In September 2019, California passed Assembly Bill 5, a landmark decision that required gig-companies such as Uber, Lyft and DoorDash to classify their drivers as either part-time or full-time employees and to provide them with the benefits as such.
Now, 1 year and 2 months later, Proposition 22, which is supported by Uber, Lyft, DoorDash, Postmates and Instacart, seeks to undo Assembly Bill 5 by adding on new benefits for drivers while keeping them classified as independent contractors. Should Californians vote in favor of Prop 22, drivers will not receive benefits like wage and worker protections guaranteed under the previous bill, according to the Guardian.
Those campaigning for No on Prop 22, however, argue that the increased benefits do not go far enough to address concerns about drivers’ rights as workers and that drivers should be classified as employees.
Now, as the future of ridesharing apps is on the California ballot, students in Isla Vista working for rideshare and delivery companies spoke to the Nexus about how Proposition 22 would affect them.
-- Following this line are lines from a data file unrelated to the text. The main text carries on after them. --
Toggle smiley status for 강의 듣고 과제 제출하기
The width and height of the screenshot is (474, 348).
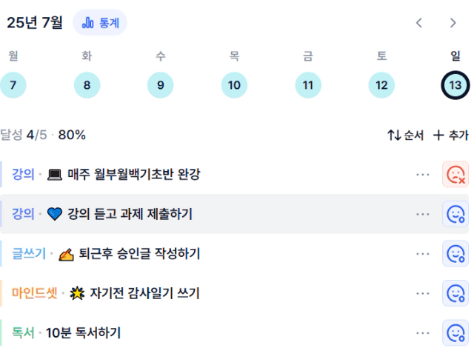(455, 214)
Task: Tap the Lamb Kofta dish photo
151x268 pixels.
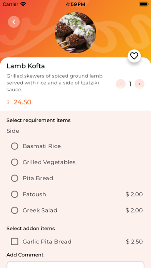Action: tap(76, 32)
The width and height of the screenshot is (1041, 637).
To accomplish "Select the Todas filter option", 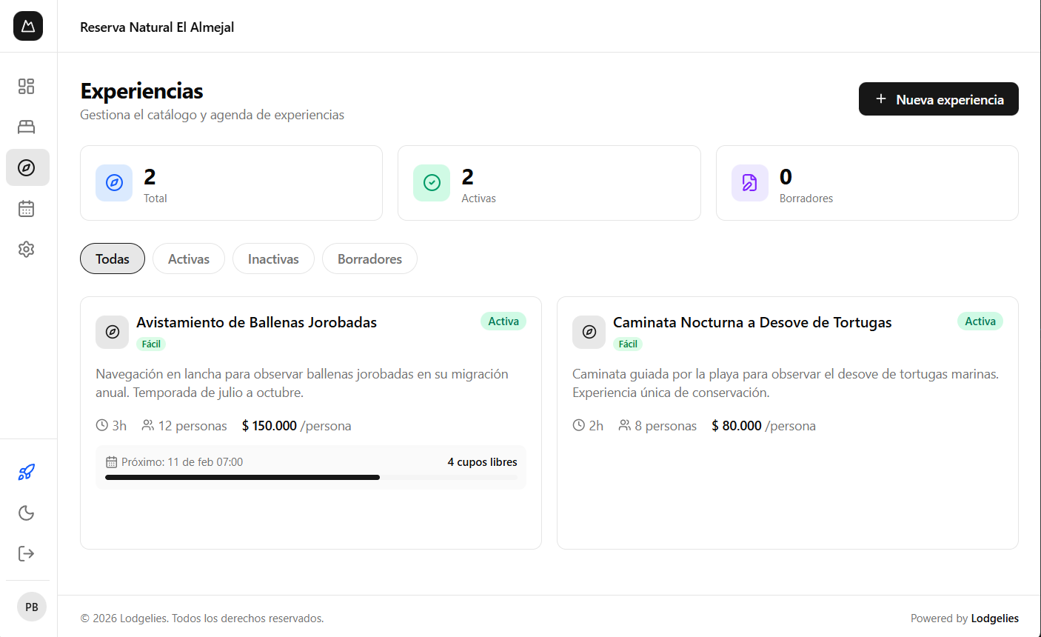I will 112,259.
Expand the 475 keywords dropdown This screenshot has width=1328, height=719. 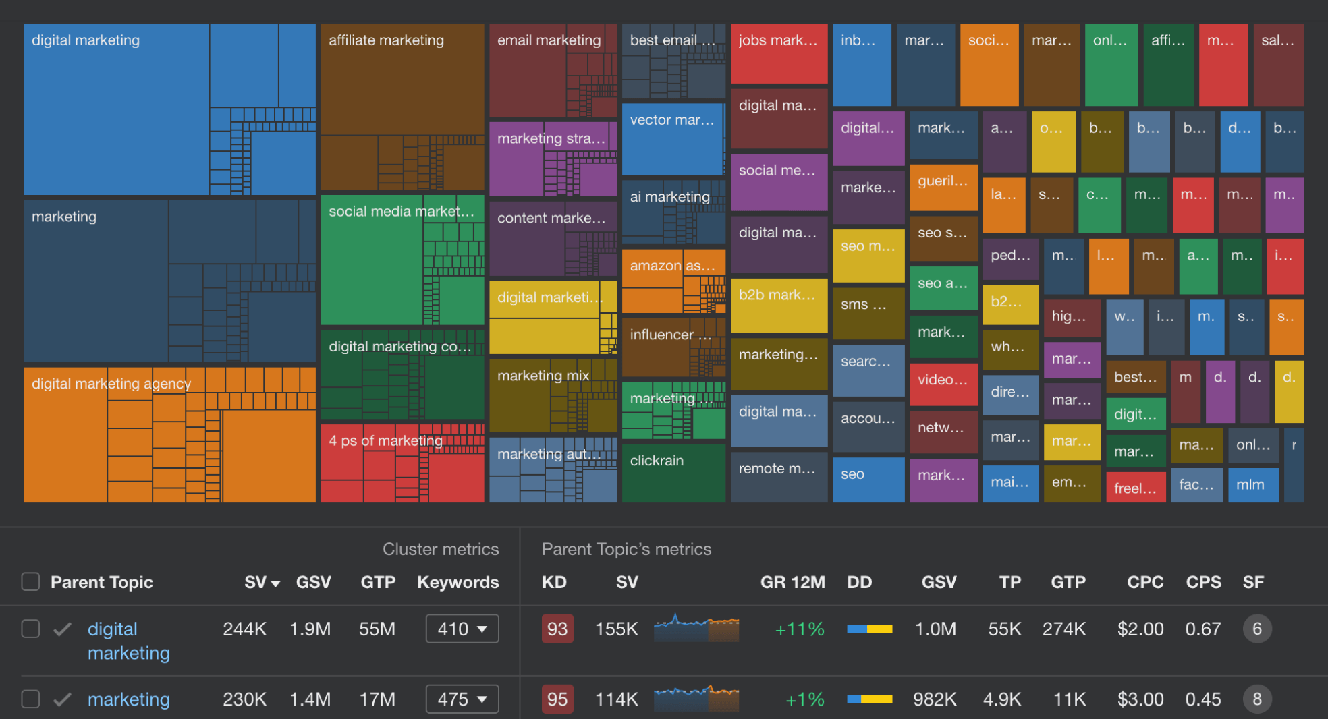[462, 699]
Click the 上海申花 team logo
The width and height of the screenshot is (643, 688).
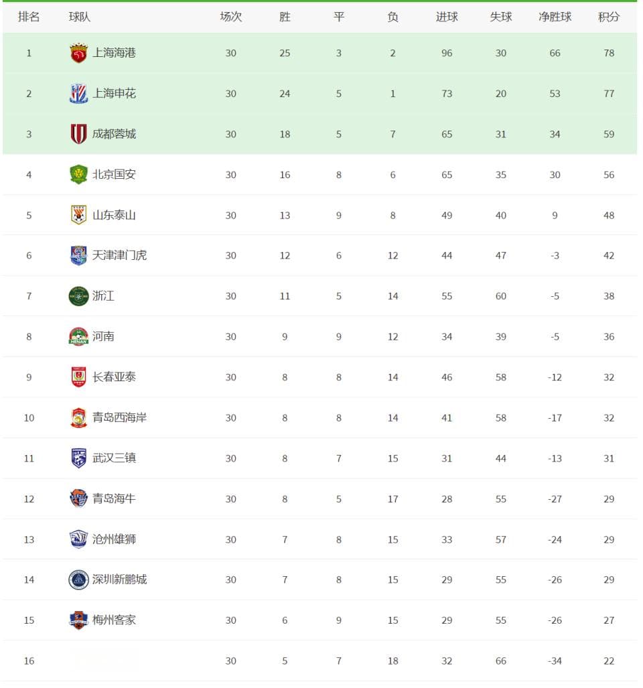[x=78, y=94]
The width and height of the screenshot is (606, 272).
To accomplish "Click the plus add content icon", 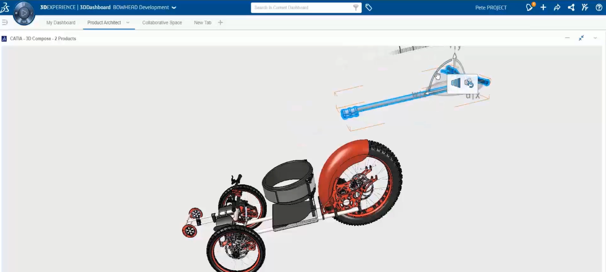I will (543, 7).
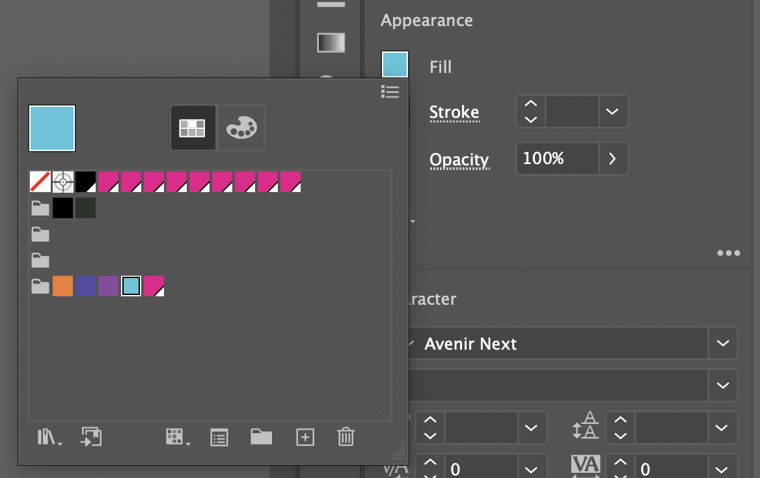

“I found that it was kind of hard to sign up for consistent hours because especially during COVID, the market was really flooded with people driving, so you would have to sign up like a full week in advance to guarantee that you’d be able to work,” second-year history major Katie Caracciolo, a former DoorDash driver, said; she does not support Prop 22.
Outside of the pandemic, many students turn to DoorDash as a way to make money on the side. However, under current circumstances, it was one of few jobs to work during the pandemic, according to Caracciolo.
“I was trying to get a job just to earn some extra money for groceries and everything once I moved back down here. And nowhere was really hiring, or I wasn’t getting a lot of response from the applications I put out. So, one of my mom’s friends recommended that I tried DoorDash,” she said.
“It was super easy; they just did a background check. And I started driving like the next day… It was like the only job I could actually get at the time,” Caracciolo continued.
Logan Zook, a former lifeguard and second-year Santa Barbara City College mechanical engineering major who has lived in I.V. for two years, said he also faced a lack of work opportunities, turning to DoorDash over this summer.
“They weren’t opening the pools so my jobs fell through. I had to make money so I decided ‘Why not just download this app?’” Zook said. He no longer works with the company, and when asked about his experience, Zook said he had mixed reviews.
“[Working with DoorDash] was fine. It was easy to be your own boss but it’s a lot harder to [be] motivated to go to work and make money,” Zook said. “It’s more of a hobby than an obligation. Which is a bad way to look at it but that’s what happened to me. It’s harder to stay motivated.”
“It is tough to have a company that’s so withdrawn from its employees, or independent contractors; it’s hard to seek help for certain things,” he continued. “It’s weird to have to call customer service to get help with your job.”
Zook currently has no stance on Prop 22, but said he was unsure about the protections Proposition 22 would provide if passed.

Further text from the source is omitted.